● Exercise description: Locate every line in the listing below that contains the word "should" and copy each such line.

● ● ● ● ● ● ●

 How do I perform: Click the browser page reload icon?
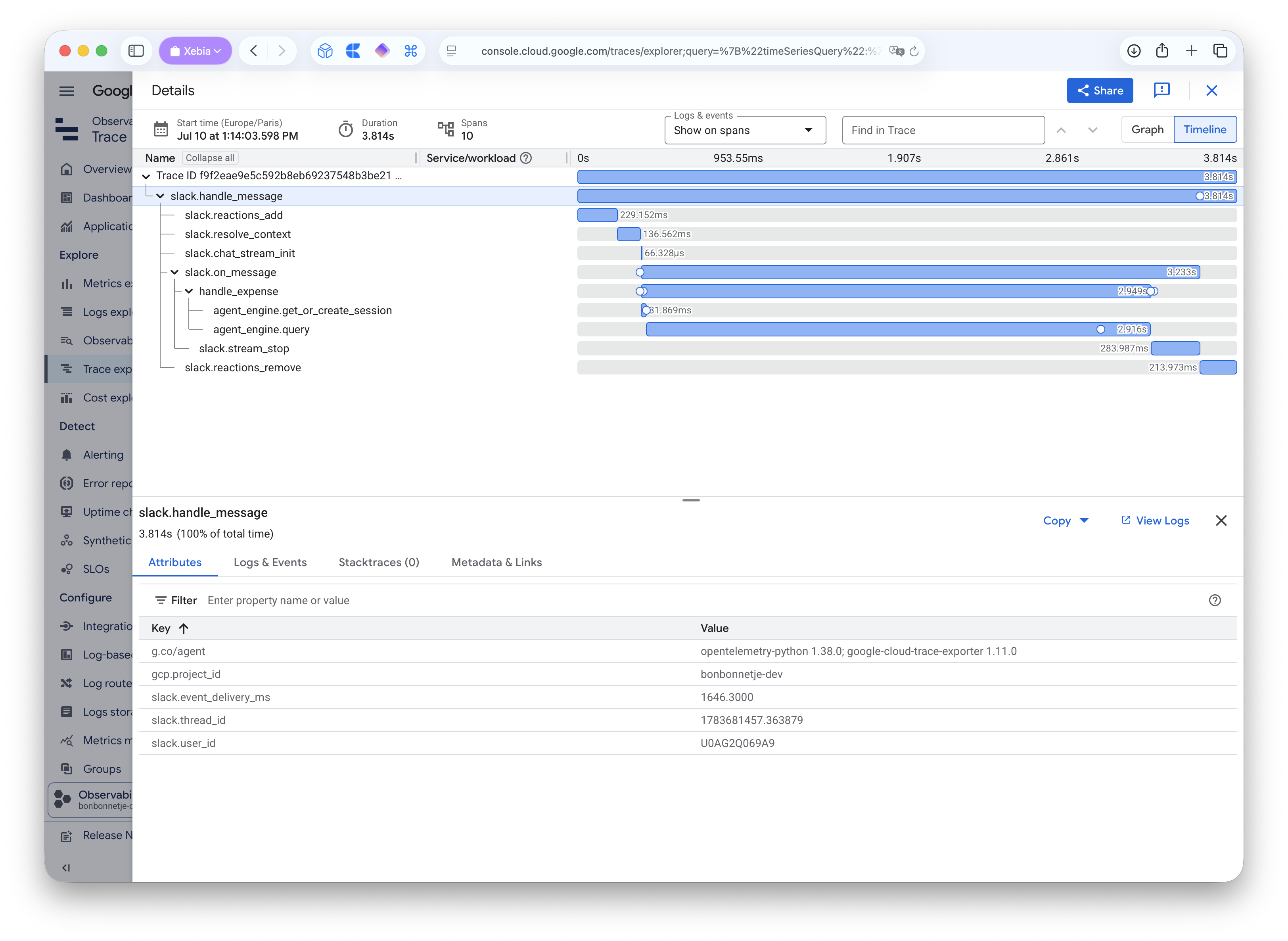(914, 51)
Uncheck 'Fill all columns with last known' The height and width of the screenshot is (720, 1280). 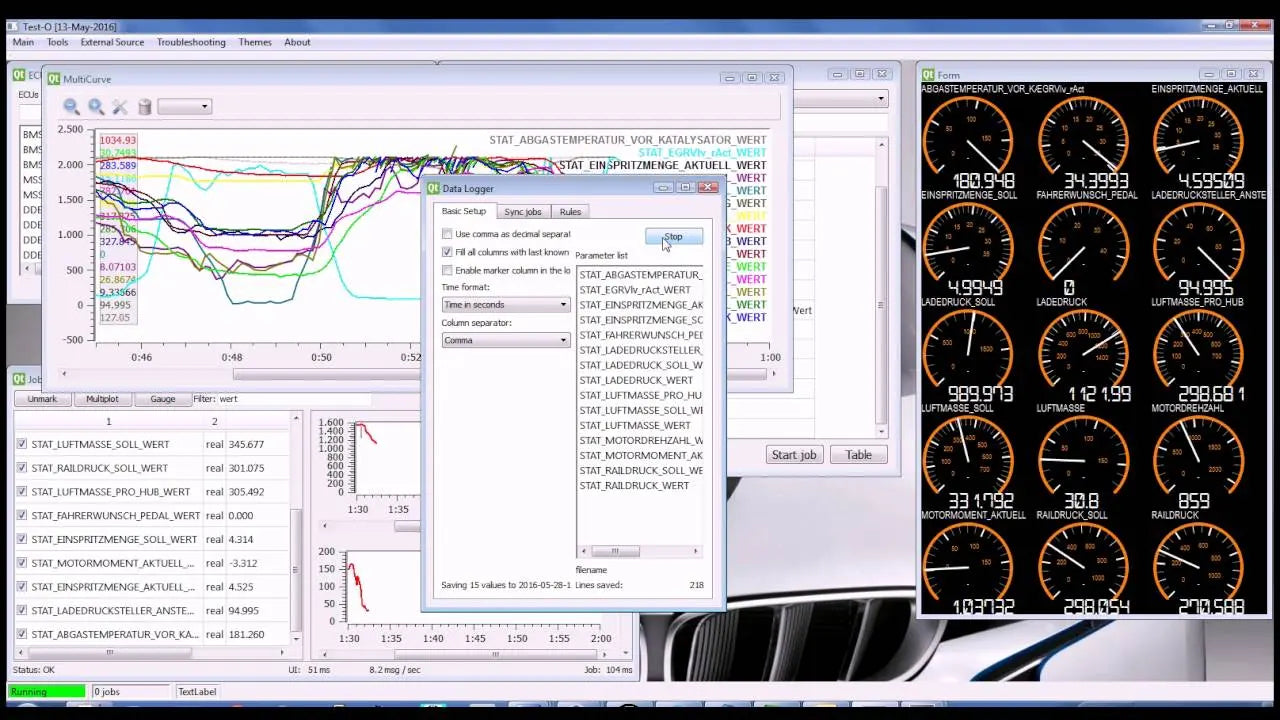(447, 252)
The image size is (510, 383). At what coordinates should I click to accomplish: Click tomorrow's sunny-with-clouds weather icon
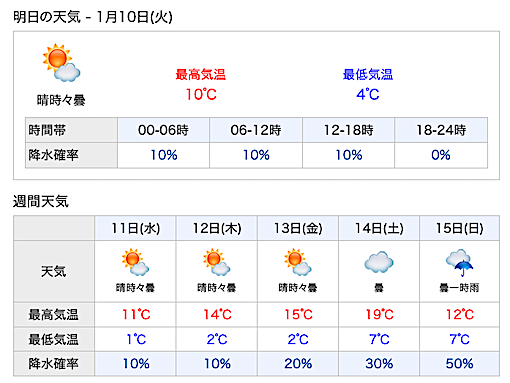pos(61,63)
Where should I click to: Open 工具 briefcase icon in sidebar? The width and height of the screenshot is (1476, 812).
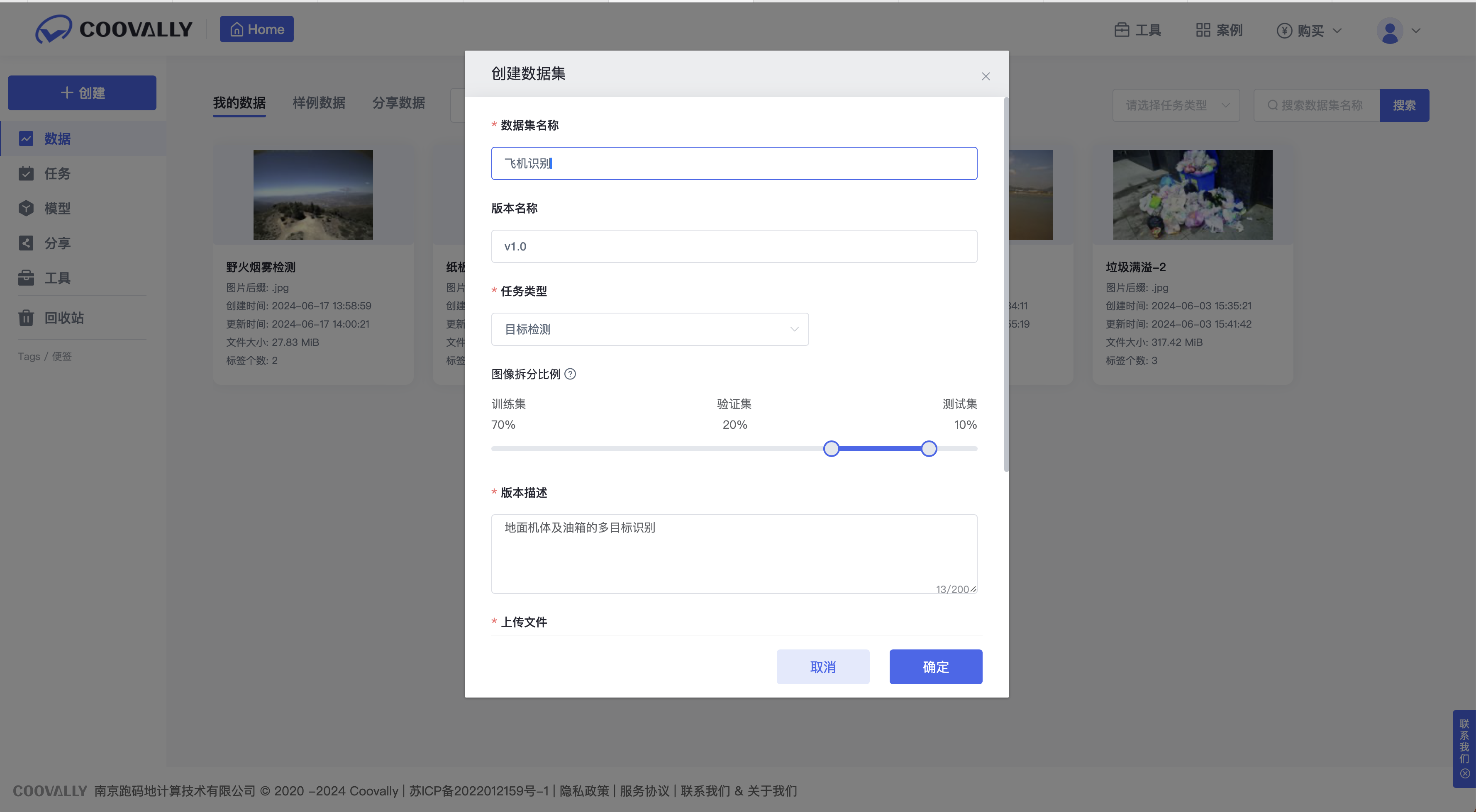tap(26, 278)
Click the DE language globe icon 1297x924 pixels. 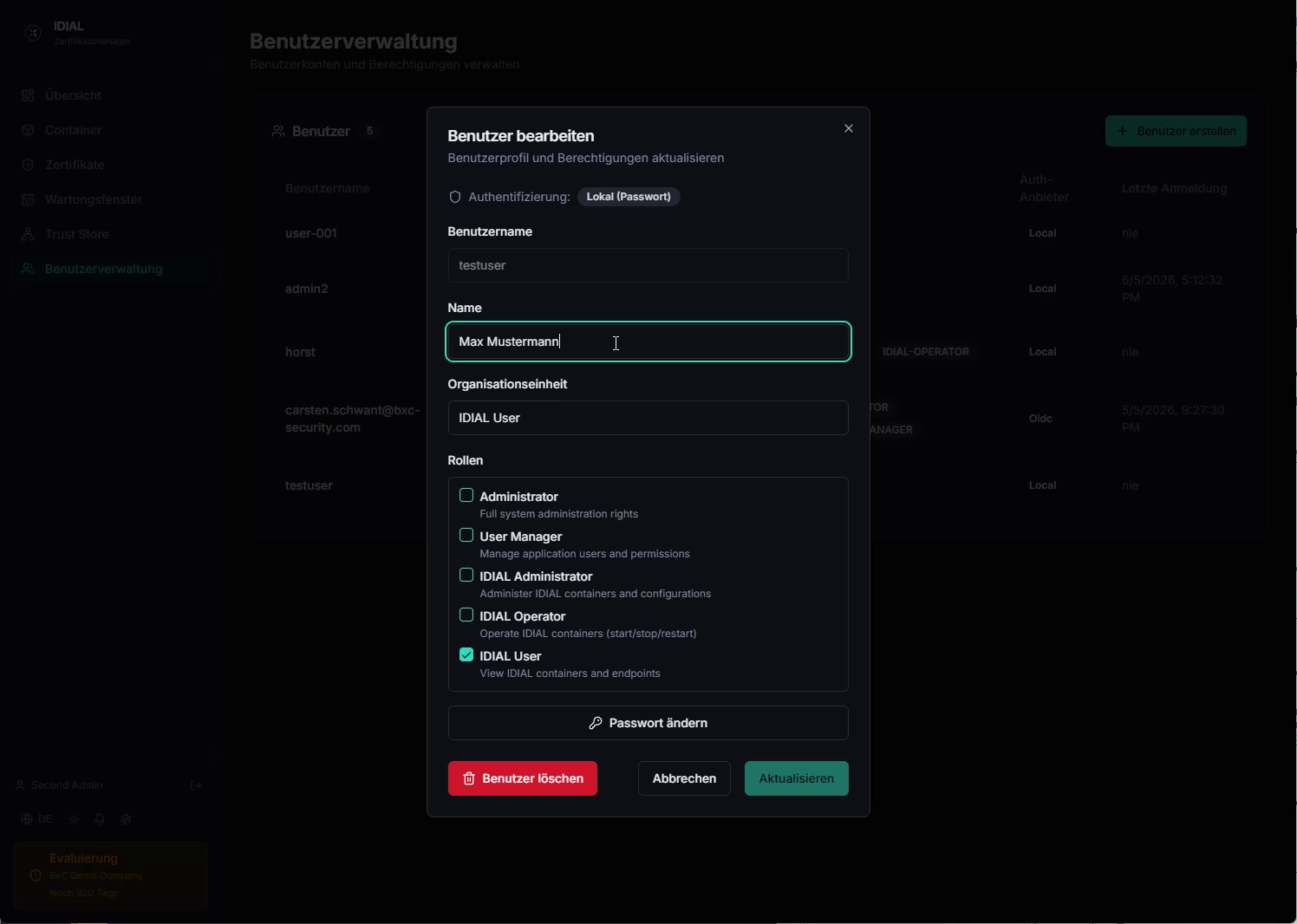coord(27,819)
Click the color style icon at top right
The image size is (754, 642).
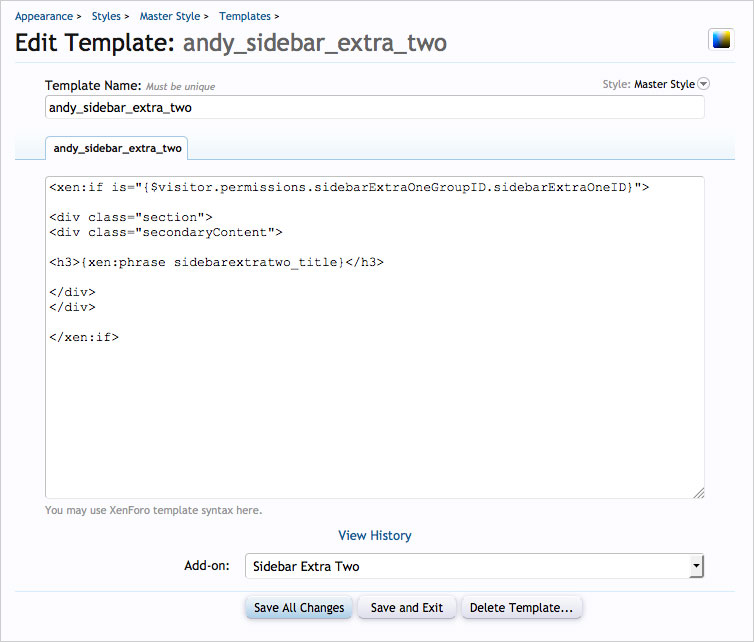(720, 40)
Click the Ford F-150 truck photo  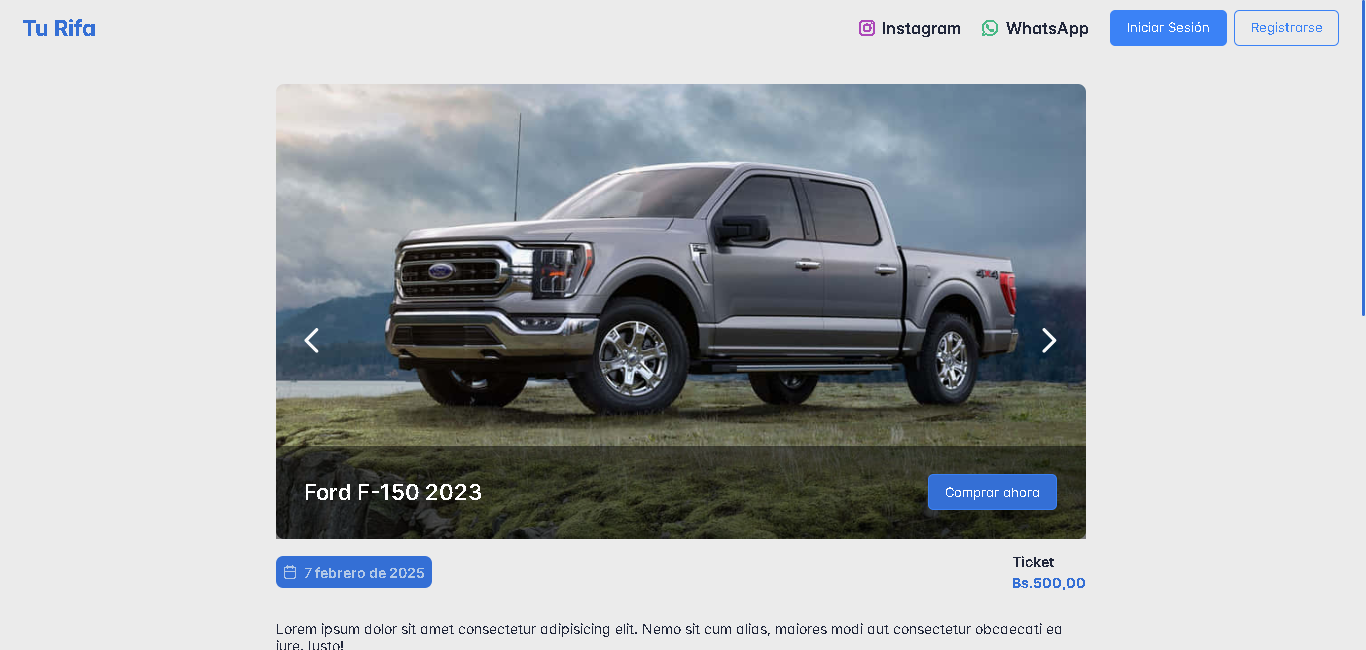click(x=681, y=265)
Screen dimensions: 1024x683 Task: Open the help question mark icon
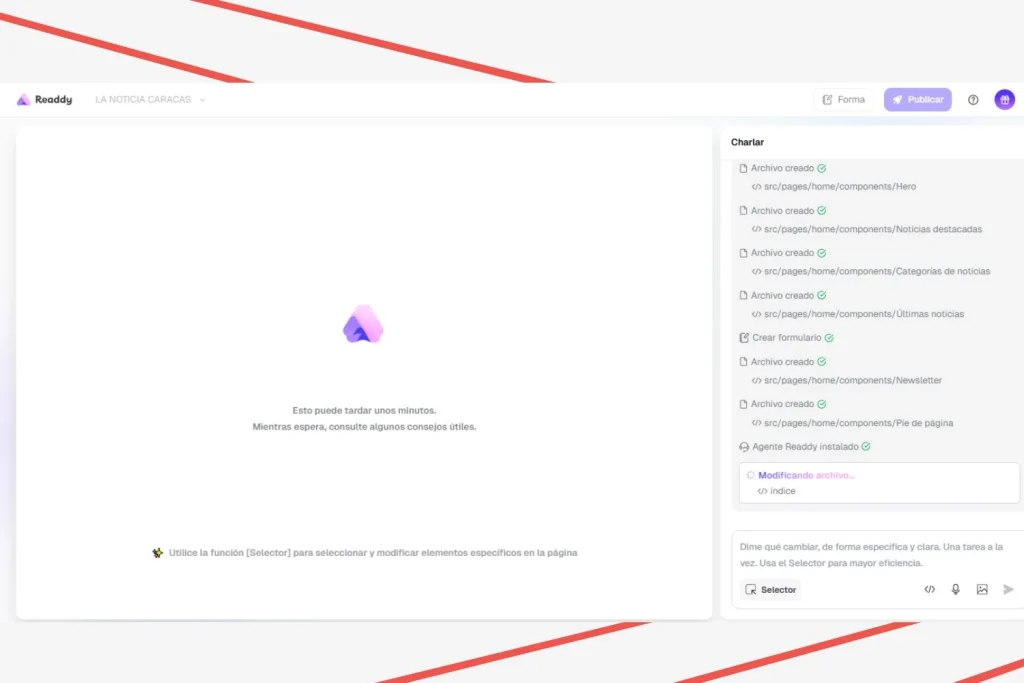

● ● ● ● ● ● ●

● Complete output:
The image size is (510, 383). At what coordinates should I click to accomplish: Click tomorrow's sunny-with-clouds weather icon
Where should I click to: Open 工具 briefcase icon in sidebar? The width and height of the screenshot is (1476, 812).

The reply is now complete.